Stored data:
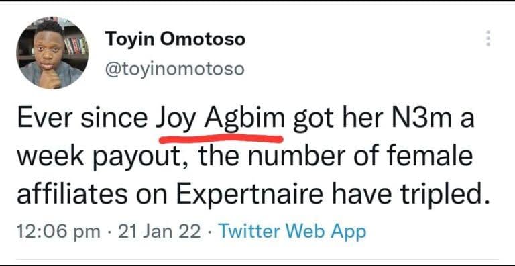Open the @toyinomotoso handle
Image resolution: width=515 pixels, height=266 pixels.
174,69
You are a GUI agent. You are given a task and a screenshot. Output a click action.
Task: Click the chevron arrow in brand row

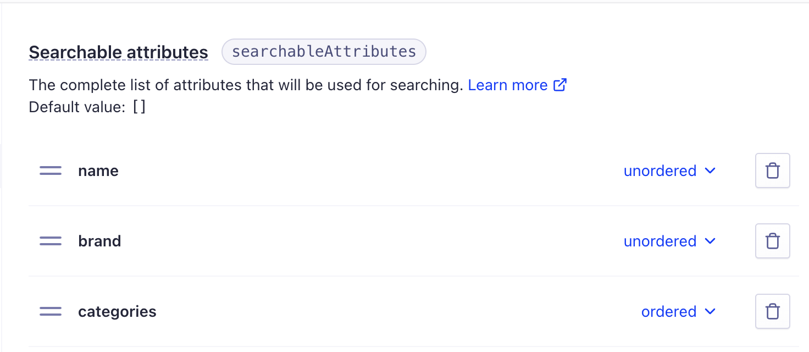pyautogui.click(x=710, y=241)
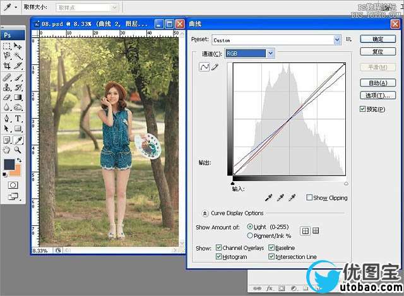Pick the black point eyedropper in Curves
The width and height of the screenshot is (404, 296).
click(x=268, y=198)
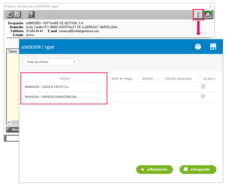226x185 pixels.
Task: Click Solución propuesta column header
Action: point(178,79)
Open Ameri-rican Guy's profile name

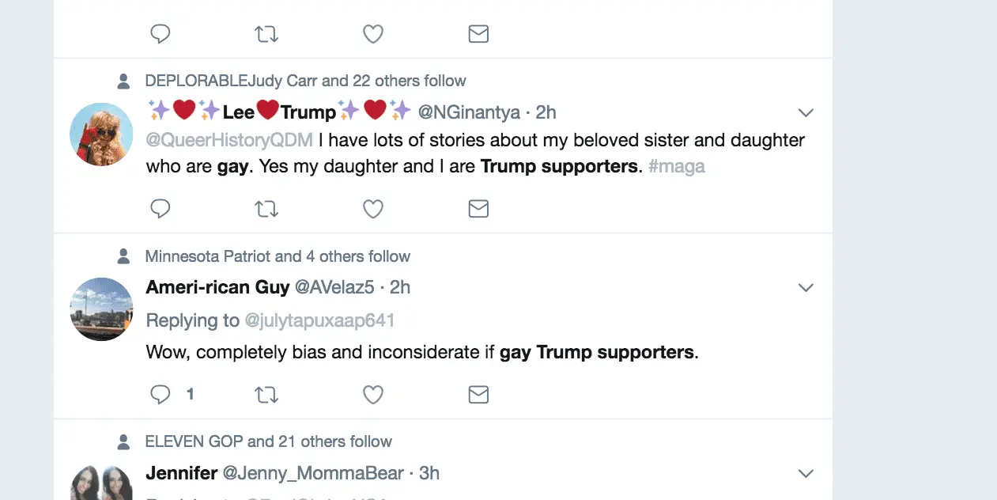(x=217, y=287)
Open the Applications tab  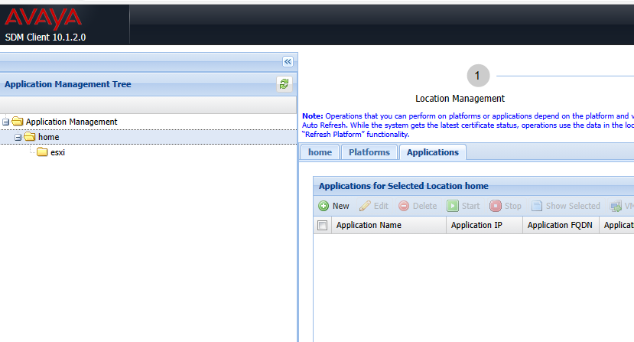432,152
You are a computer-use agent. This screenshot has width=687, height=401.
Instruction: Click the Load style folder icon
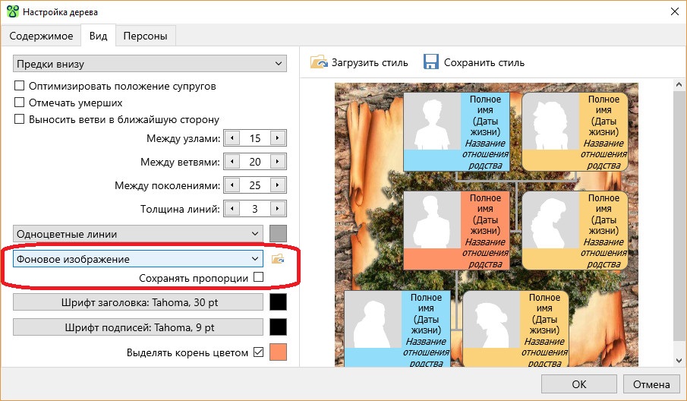tap(318, 62)
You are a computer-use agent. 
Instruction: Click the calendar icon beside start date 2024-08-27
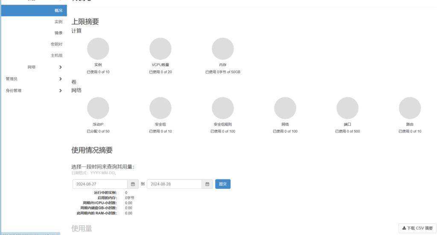pos(133,184)
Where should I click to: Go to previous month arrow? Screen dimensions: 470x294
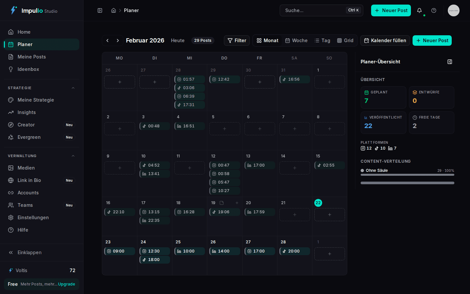(107, 41)
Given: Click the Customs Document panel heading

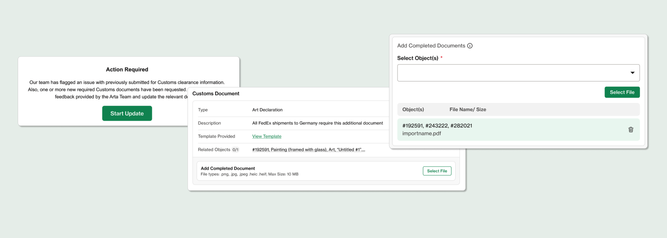Looking at the screenshot, I should coord(216,94).
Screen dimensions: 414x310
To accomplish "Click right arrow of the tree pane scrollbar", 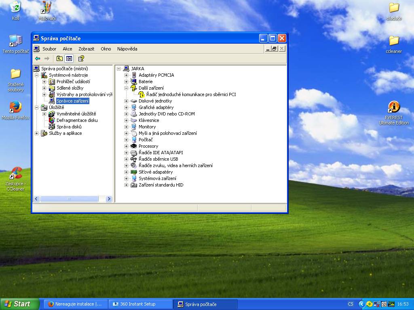I will pos(109,199).
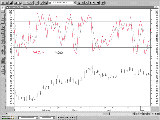Open a file with the folder icon
160x120 pixels.
point(7,3)
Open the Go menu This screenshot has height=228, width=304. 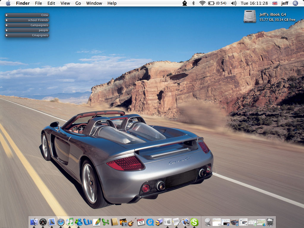pyautogui.click(x=78, y=3)
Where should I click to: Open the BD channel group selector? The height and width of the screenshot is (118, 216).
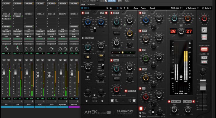(7, 43)
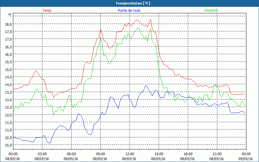This screenshot has height=162, width=259.
Task: Click the 18:00 time axis label
Action: point(188,154)
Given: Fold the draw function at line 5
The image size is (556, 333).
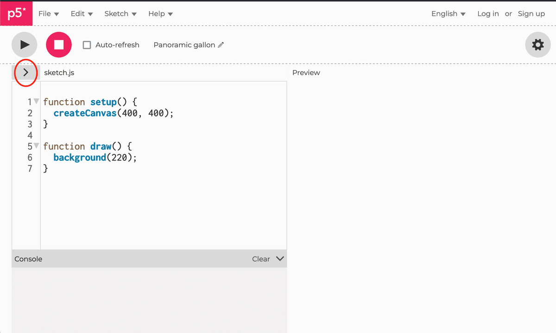Looking at the screenshot, I should click(x=37, y=146).
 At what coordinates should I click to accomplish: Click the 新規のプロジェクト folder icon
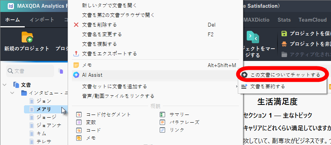point(27,37)
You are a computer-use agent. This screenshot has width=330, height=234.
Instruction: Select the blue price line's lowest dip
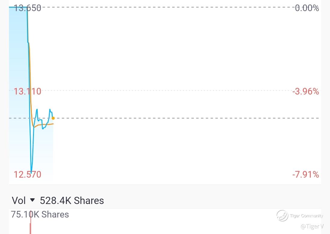pos(31,172)
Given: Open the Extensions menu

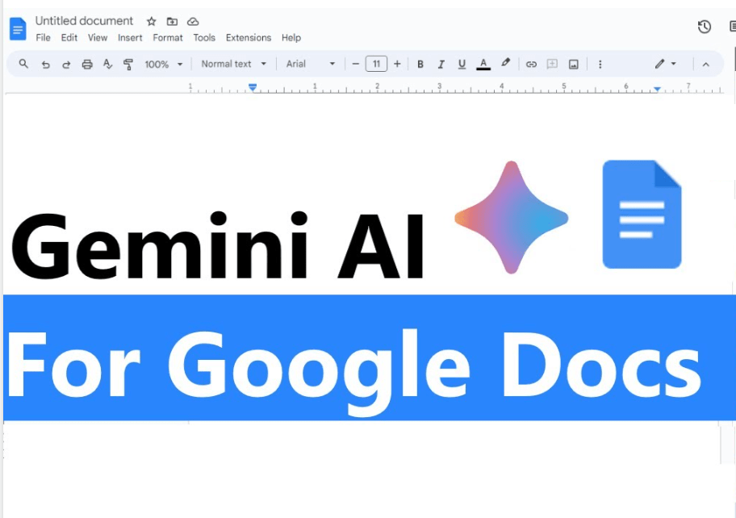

TASK BRIEF
Beginning at the line with "At what coordinates", reproduce word for word each line through the last line of the records. Include both ends but no pictures.

WRITTEN RESPONSE
 At what coordinates should I click to accomplish: Click the 新規のプロジェクト folder icon
point(27,37)
You are a computer-use agent. This screenshot has width=330, height=234.
Instruction: Select the blue price line's lowest dip
pos(31,172)
Given: Open the Extensions menu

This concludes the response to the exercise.